The researchers say everyone, including disaster teams, police, fire personnel and the public, can use the system.
“There may be no network connectivity or access to the power grid after disasters,” said computer science and engineering professor Nilanjan Banerjee. “Emergency Mesh would provide continuous, uninterrupted service on energy harvested from solar panels when the power grid or wireless systems are out of commission.”
Once deployed, the network could warn citizens to get out of harm’s way and could also help emergency personnel reach victims more rapidly.
Banerjee said the network is a set of interconnected low-power solar panels. Participants would use their smart phones or other mobile devices to connect to the network over Wi-Fi, similar to connecting to Wi-Fi access points at home.

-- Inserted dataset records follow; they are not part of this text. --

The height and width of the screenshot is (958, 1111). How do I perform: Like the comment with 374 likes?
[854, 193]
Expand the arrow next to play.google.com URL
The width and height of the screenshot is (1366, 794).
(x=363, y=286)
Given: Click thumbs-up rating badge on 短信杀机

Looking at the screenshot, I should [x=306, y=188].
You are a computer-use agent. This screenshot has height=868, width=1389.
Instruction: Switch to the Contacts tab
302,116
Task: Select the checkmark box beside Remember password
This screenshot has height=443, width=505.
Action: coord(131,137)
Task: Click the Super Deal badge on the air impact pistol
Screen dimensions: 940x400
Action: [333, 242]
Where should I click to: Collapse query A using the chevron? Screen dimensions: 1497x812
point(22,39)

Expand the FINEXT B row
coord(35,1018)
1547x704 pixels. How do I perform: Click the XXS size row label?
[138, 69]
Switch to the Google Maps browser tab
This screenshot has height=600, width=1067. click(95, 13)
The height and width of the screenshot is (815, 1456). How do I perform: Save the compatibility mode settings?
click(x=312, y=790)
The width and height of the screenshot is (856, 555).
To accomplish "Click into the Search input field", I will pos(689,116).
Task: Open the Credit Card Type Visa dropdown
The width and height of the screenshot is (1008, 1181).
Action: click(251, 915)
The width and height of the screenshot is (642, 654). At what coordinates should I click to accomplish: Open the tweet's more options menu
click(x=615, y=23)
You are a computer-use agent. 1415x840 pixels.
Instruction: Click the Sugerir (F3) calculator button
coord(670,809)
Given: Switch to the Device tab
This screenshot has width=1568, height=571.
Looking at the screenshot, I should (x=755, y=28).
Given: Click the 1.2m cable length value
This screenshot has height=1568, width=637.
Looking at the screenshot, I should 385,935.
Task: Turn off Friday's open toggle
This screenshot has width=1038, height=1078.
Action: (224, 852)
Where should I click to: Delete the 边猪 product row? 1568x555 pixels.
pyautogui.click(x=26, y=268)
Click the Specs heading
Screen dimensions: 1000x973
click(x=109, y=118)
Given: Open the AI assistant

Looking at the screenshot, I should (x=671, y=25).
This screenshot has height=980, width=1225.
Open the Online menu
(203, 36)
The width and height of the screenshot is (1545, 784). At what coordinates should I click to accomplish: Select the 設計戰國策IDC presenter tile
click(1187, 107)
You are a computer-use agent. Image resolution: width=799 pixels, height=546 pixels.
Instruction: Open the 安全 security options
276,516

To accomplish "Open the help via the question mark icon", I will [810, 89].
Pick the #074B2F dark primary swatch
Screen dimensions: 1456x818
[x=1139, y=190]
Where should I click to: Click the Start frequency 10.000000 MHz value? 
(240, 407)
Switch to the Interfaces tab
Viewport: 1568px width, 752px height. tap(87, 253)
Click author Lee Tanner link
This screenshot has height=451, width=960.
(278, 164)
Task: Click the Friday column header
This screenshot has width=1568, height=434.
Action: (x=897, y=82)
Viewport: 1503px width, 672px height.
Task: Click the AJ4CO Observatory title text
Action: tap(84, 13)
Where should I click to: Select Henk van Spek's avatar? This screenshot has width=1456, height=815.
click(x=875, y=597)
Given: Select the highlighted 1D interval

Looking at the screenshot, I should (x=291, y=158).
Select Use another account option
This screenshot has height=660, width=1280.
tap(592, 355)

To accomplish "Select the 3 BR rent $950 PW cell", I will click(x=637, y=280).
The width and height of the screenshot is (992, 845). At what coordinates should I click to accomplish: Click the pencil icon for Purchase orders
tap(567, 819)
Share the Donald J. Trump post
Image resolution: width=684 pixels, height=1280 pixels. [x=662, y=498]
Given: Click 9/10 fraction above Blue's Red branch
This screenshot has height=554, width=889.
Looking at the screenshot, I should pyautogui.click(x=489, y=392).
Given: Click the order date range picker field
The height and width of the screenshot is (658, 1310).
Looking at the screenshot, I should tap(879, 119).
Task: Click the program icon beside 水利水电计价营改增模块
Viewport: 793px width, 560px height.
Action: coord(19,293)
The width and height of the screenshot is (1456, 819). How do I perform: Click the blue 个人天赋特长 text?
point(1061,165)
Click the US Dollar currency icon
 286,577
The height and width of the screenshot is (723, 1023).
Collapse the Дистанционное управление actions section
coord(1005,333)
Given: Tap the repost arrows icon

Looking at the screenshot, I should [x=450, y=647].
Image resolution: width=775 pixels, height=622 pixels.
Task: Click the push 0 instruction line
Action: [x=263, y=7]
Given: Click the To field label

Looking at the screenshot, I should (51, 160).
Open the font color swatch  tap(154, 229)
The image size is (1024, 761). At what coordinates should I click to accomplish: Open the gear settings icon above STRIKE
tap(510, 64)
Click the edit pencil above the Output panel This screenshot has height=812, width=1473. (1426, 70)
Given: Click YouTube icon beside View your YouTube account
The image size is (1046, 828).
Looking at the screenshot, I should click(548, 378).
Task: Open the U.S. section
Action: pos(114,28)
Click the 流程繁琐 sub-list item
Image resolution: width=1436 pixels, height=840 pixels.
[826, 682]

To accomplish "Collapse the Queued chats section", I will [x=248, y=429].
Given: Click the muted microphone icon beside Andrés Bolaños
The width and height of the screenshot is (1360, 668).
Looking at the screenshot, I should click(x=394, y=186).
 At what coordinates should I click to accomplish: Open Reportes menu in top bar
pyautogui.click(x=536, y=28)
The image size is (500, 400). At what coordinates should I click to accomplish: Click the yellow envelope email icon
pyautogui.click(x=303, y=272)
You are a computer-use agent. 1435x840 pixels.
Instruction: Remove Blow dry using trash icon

“It’s important that Emergency Mesh communicates using popular, ubiquitous mobile devices, such as smart phones, because during chaotic and stressful times, people need to rely on something that is already familiar to them,” Banerjee said.
The system is designed so that map-based directions to relief camps or food stores can be downloaded to mobile devices.
Banerjee said the mesh can be thought of as a network of nodes that blanket a geographic area. Each solar-powered node contains geographic data that can be downloaded to users or communicated node-to-node. Node-to-node connectivity is important in the event that a node or series of nodes fails, in which case the mesh is designed to automatically redistribute data to maintain service.
The geographic data contained in each node includes maps, similar to the Google map service, that shows areas affected by the disaster, as well as routes around these areas.
Banerjee said he hopes to deploy a pilot network by the end of 2012. “We’re close to getting our solar powered node and software infrastructure done,” he told Homeland1.
Some demonstrations can be found here.
The technology could also be used in non-emergency situations, such as military desert operations, extreme hiking or other remote scenarios.
Banerjee said the team is planning an initial deployment of 35 nodes at the end of this summer in Fayetteville, Ark.